Purple Coneflower Catch-All Remedy Tea:

Ingredients:

  • 1 handful dried Purple Coneflower (Echinacea purpurea) tops (flowers and leaves)
  • 1 handful dried Beebalm flowers and leaves

Instructions:

  1. Boil 2 cups of water.
  2. Add the dried Purple Coneflower and Beebalm to a teapot or infuser.
  3. Pour the boiling water over the herbs.
  4. Let it steep for 15-20 minutes.
  5. Strain the tea into a cup.

Drink 1/2 cup every 3-4 hours at the first sign of symptoms.

Spicebush (Lindera benzoin)

Alright, let’s talk about the cool plant known as Spicebush, thriving in those shady, moist spots across Oklahoma, Kansas, and much of the eastern and southeastern United States.

If you’re hitting up the nursery for your own Spicebush, be savvy and ask for it by its scientific name—Lindera benzoin—because there are impostors out there. This understory shrub is often found thriving by creeks and spring seeps. Picture tiny yellow flowers huddling around stems and branches in early spring, giving off a vibe reminiscent of witch hazel flowers. The difference? Spicebush blooms in spring, witch hazel in fall, and the latter boasts larger, twistier petals.

Now, for the disclaimer part. Spicebush is a straightforward find but comes with a warning label. If you’re pregnant or suspect you are, skip the teas. Historically, it was used to “bring on delayed menses,” a phrase that might also mean “causes abortions,” though not always. No reports suggest it causes abortions in healthy pregnancies, but it’s always better to be cautious. The stem bark might have cytotoxic activity, though unproven, and it’s been an “as needed” remedy for American Indians throughout history. Like with any medicinal plant, moderation is key—no marathon drinking of teas or tinctures.

Let’s dive into its properties. The stem bark helps treat Candida albicans, the pesky fungus causing yeast infections in various body parts. Berries are multitaskers—ointment for rheumatism and bruises, allspice substitute in foods, and a flavor booster in teas. Some folks might not dig the flavor, though.

The twigs bring a host of properties—antiviral, antibacterial, vermifuge, diaphoretic—making them useful for things like syphilis, measles, yeast infections, tuberculosis, worms, fever, and even as a spring tonic. Just be cautious with decoctions; they might trigger sweating or, in extreme cases, vomiting. Given its vermifuge quality, too much might lead to a date with diarrhea.

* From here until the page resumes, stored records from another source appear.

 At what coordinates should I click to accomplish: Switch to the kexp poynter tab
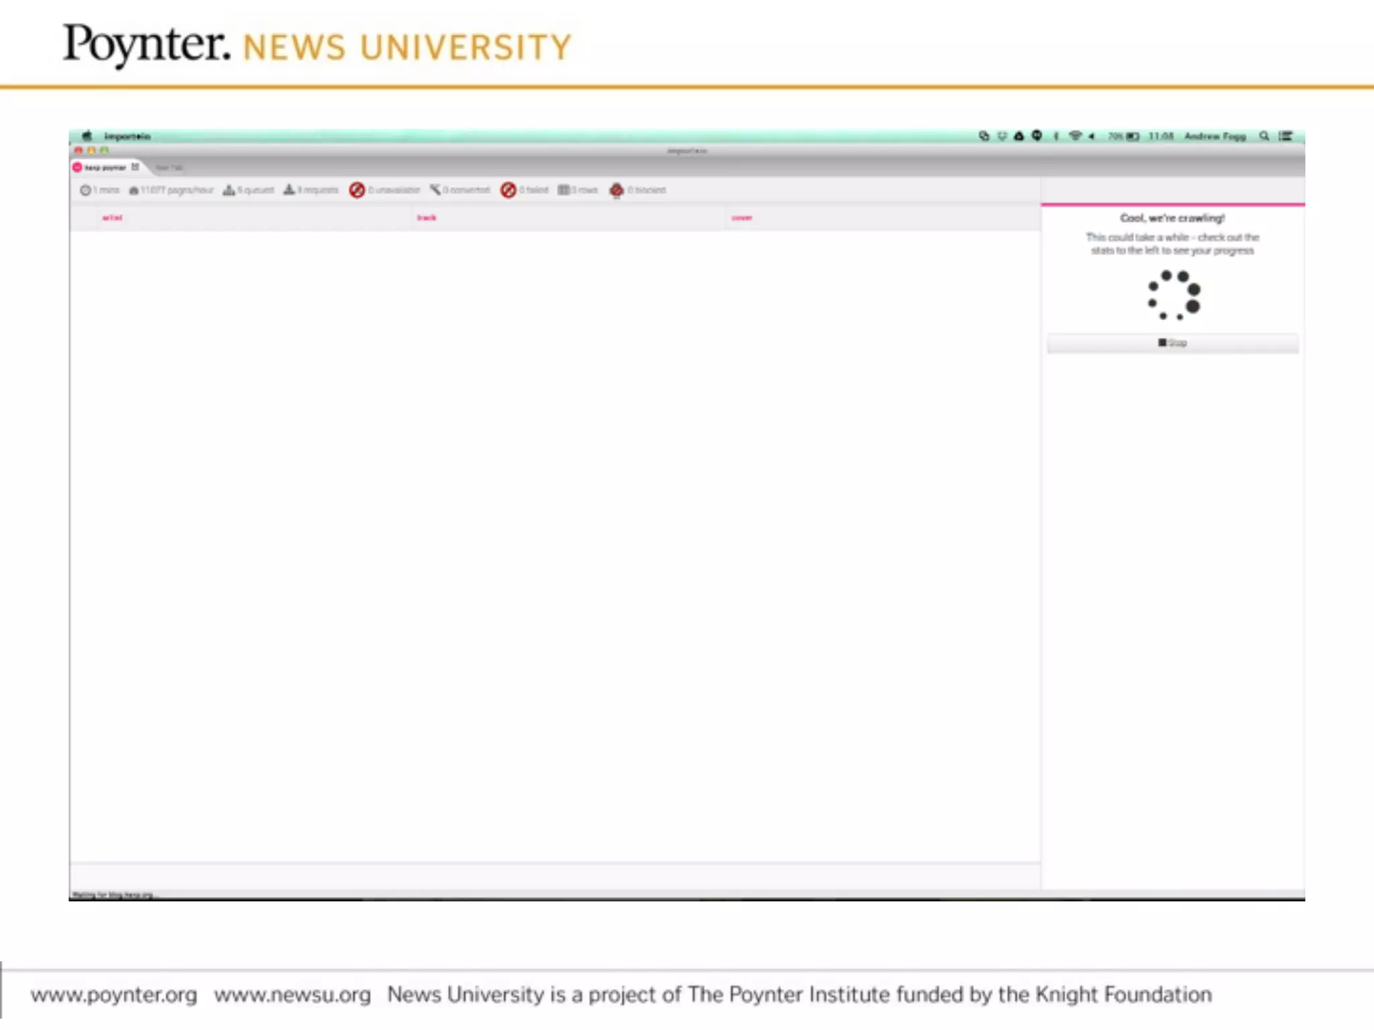coord(104,168)
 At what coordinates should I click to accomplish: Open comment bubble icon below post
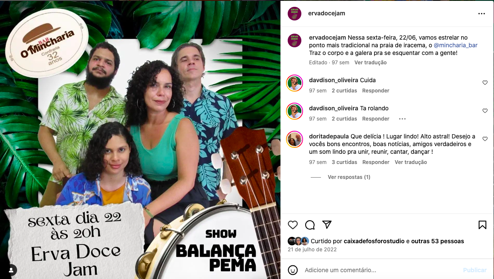pos(310,225)
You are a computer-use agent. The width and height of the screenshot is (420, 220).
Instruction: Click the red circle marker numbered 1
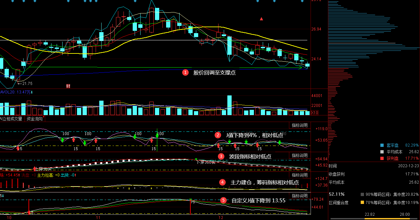coord(185,72)
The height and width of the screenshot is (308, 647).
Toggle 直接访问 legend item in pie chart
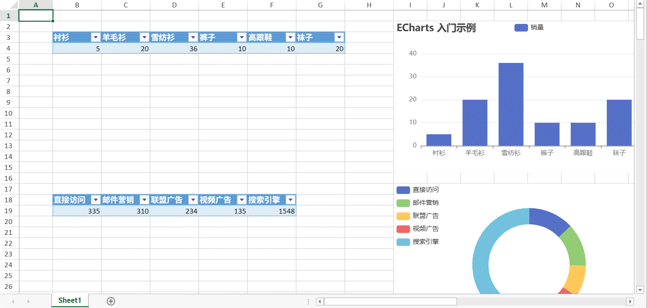pos(418,190)
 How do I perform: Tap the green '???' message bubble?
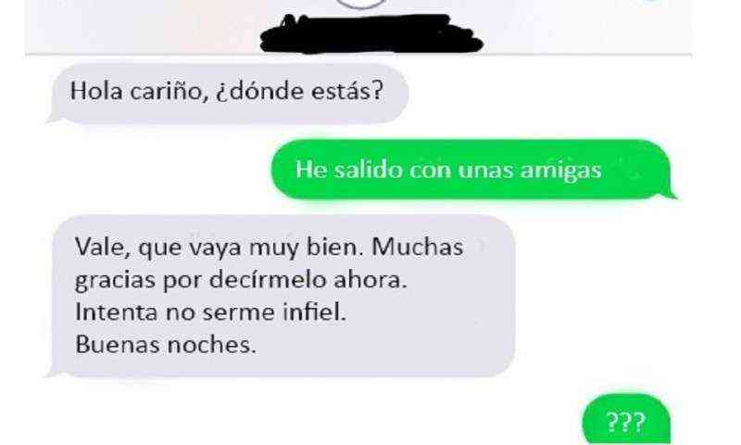(626, 420)
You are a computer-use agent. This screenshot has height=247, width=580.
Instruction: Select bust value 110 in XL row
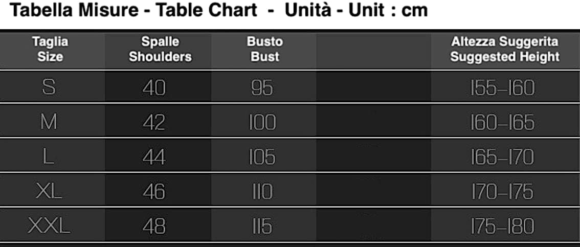tap(263, 191)
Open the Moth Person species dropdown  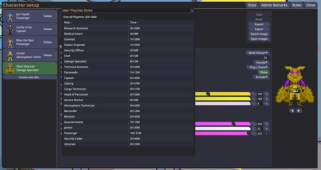pyautogui.click(x=258, y=53)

For harvesting, grab the twigs, especially the tips of small branches before leaves sprout and the berries when they turn bright red in fall. Drying is the way to go, but freeze the berries to keep the oils from going rancid.

How to use this powerhouse? Well, whip up an ointment with the berries for bruises and rheumatism, and throw in some elderberry leaves and Beebalm for a potent healing balm.

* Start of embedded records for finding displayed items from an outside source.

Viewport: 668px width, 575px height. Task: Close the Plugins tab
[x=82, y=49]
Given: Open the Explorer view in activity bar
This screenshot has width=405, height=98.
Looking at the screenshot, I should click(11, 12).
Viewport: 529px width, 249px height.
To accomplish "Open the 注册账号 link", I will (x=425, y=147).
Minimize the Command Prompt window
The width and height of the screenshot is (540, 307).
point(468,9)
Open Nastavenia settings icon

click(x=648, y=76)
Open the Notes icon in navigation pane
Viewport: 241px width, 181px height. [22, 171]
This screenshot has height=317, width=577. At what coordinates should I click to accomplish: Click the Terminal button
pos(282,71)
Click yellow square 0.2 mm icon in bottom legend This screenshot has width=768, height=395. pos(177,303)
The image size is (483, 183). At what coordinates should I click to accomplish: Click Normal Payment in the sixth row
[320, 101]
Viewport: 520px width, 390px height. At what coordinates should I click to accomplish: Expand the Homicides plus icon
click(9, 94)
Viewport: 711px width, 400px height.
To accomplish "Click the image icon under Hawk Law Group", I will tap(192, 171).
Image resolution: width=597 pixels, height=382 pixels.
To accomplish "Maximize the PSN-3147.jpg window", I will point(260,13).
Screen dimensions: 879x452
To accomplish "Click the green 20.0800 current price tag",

Spicebush Healing Berry Ointment:

Ingredients:

  • 1/2 cup Spicebush berries
  • 1/4 cup Elderberry leaves
  • 1/4 cup Beebalm flowers and leaves
  • 1 cup Coconut oil

Instructions:

  1. Infuse the Spicebush berries, Elderberry leaves, and Beebalm in coconut oil: Combine them in a heatproof jar and heat in a double boiler for 1-2 hours.
  2. Strain the oil to remove plant material.
  3. Allow the oil to cool slightly but not solidify.

Apply the oil to bruises and rheumatic areas. Store in a cool, dark place.

Concluding

Exploring the diverse and beneficial qualities of Red Clover, Beebalm, All-Heal, Purple Coneflower, and Spicebush reveals a world of natural remedies and culinary delights. From healing teas and soothing salves to calming infusions and nourishing salads, these plants offer a holistic approach to well-being. Embracing their unique properties can enhance both our physical and mental health.